Dopo un’attesa durata molti anni arriva finalmente la certificazione biologica per il vino. Dall’uva bio al vino bio, quindi, per portare sugli scaffali di enoteche e supermercati bottiglie certificate come biologiche in riferimento non soltanto all’utilizzo di vitigni coltivati “senza l’utilizzo di sostanze chimiche” – seppur con alcune importanti eccezioni-, ma anche per il rispetto di particolari processi di lavorazione e trasformazione in cantina.
Lo scorso primo agosto, infatti, è entrato in vigore il nuovo regolamento comunitario sul vino biologico. Una documento atteso oltre 20 anni dai viticoltori biologici e frutto di estenuanti trattative e di un faticoso compromesso. Il punto centrale della normativa riguarda i nuovi tetti nell’utilizzo dei solfiti, fissati a 100 milligrammi per litro nei rossi e a 150 nei bianchi e nei rosé.
In regolamento Ue stabilisce poi il divieto per una serie di pratiche usate solitamente nel lavoro in cantina, quali la concentrazione parziale a freddo, la desolforazione dei mosti, l’elettrodialisi, la dealcolazione parziale, il trattamento del vino con scambiatori cationici. Altre pratiche sono limitate: il trattamento termico non può superare i 70°C e la filtrazione non può essere condotta con fori di diametro inferiore agli 0,2 micron. Per quanto riguarda gli ingredienti e i coadiuvanti di processo, vengono ammessi quasi tutti quelli di origine naturale (vegetale, animale e microbiologica, inclusi lieviti e batteri), con la raccomandazione di preferire l’origine biologica quando disponibile e vengono limitati quelli di sintesi.

**Dati forniti:**
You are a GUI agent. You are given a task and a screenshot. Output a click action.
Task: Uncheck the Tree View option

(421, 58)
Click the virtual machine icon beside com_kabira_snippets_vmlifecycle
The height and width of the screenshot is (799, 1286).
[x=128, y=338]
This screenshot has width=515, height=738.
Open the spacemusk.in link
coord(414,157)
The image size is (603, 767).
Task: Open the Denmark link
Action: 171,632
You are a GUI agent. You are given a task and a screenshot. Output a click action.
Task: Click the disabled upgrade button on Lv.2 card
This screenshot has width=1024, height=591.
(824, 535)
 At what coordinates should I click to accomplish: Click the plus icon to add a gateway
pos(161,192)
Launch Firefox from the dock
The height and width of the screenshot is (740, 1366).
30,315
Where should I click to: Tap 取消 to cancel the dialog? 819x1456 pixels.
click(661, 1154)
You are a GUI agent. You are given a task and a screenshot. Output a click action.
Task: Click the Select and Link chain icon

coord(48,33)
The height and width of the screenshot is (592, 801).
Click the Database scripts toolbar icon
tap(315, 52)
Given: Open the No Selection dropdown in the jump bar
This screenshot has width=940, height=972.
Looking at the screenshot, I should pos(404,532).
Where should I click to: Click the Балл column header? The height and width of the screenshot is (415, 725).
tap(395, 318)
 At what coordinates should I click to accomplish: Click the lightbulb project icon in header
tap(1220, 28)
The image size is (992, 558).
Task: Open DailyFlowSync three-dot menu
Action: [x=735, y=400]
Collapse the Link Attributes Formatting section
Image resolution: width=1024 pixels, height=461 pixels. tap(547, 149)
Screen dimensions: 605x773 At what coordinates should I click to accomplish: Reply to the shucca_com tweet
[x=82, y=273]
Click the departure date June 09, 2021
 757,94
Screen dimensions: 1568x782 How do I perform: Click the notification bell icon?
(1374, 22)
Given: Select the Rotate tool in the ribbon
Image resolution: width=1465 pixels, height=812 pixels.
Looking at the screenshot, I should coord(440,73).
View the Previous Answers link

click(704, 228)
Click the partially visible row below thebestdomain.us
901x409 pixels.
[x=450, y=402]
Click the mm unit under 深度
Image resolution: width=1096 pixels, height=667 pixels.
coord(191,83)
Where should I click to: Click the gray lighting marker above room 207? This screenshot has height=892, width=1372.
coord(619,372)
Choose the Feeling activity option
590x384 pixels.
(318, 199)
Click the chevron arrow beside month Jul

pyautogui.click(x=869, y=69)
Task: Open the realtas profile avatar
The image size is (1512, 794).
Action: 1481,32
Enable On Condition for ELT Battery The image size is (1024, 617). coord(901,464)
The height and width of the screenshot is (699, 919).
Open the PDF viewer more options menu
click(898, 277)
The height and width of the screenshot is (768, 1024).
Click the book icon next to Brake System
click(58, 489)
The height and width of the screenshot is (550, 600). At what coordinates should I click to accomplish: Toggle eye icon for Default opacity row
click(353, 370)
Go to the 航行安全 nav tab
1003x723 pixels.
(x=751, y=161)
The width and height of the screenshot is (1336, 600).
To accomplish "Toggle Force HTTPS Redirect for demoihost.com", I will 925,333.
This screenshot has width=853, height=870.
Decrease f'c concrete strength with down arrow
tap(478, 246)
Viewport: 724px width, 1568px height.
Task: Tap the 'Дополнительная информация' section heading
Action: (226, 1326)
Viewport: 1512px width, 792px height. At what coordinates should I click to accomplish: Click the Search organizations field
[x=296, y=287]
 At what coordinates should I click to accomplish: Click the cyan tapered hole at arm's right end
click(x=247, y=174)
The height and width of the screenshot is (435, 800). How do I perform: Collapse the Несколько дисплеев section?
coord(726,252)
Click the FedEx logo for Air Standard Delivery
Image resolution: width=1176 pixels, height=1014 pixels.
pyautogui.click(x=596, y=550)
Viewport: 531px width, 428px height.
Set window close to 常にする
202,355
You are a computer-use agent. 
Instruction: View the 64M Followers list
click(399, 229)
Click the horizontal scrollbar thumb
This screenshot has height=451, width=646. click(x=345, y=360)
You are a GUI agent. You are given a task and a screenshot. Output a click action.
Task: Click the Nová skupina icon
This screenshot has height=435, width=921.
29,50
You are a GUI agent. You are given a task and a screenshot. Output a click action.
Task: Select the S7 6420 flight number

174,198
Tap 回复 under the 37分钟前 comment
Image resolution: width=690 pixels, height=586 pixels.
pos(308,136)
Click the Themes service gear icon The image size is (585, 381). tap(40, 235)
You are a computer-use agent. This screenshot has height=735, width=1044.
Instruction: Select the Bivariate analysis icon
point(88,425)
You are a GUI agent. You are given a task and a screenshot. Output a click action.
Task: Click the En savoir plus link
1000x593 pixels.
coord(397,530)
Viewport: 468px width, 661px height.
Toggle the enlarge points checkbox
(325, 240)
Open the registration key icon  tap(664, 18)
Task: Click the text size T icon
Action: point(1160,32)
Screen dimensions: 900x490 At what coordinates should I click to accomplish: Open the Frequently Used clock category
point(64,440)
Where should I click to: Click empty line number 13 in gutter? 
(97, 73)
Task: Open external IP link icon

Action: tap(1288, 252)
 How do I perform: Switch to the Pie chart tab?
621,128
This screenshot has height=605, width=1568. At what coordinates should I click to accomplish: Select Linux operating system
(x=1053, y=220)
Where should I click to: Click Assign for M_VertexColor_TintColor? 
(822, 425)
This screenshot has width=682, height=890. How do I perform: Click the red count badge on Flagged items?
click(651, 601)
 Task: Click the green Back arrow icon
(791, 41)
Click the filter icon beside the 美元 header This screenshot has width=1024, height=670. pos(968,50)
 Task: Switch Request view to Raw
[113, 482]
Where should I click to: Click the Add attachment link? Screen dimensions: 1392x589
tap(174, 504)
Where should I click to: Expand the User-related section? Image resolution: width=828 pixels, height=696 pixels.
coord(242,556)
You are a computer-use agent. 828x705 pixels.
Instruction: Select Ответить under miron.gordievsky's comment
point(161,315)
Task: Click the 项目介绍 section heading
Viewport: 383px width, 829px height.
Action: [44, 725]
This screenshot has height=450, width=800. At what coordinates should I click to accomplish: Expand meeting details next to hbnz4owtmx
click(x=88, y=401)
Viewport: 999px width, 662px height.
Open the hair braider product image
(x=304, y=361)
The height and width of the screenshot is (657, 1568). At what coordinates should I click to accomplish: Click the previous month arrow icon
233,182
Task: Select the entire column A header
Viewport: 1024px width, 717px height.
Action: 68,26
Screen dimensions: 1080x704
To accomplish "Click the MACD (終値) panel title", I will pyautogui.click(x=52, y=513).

**Consegne esercizio:**
1 - Nel testo sul vino biologico, riscrivi in forma di elenco puntato il paragrafo che comincia con "Lo scorso primo agosto", mantenendone i fatti principali.
2 - Trascrivi senza modifiche il passo del testo sul vino biologico che comincia con "Lo scorso primo" e prosegue fino a "e nei rosé.".

**Risposte numerate:**
1 -
- Il 1° agosto è entrato in vigore il nuovo regolamento comunitario sul vino biologico.
- I viticoltori biologici lo attendevano da oltre 20 anni.
- È nato da trattative estenuanti e da un compromesso faticoso.
- Il punto centrale sono i nuovi limiti per i solfiti: 100 mg/l nei rossi, 150 mg/l nei bianchi e nei rosé.

2 -
Lo scorso primo agosto, infatti, è entrato in vigore il nuovo regolamento comunitario sul vino biologico. Una documento atteso oltre 20 anni dai viticoltori biologici e frutto di estenuanti trattative e di un faticoso compromesso. Il punto centrale della normativa riguarda i nuovi tetti nell’utilizzo dei solfiti, fissati a 100 milligrammi per litro nei rossi e a 150 nei bianchi e nei rosé.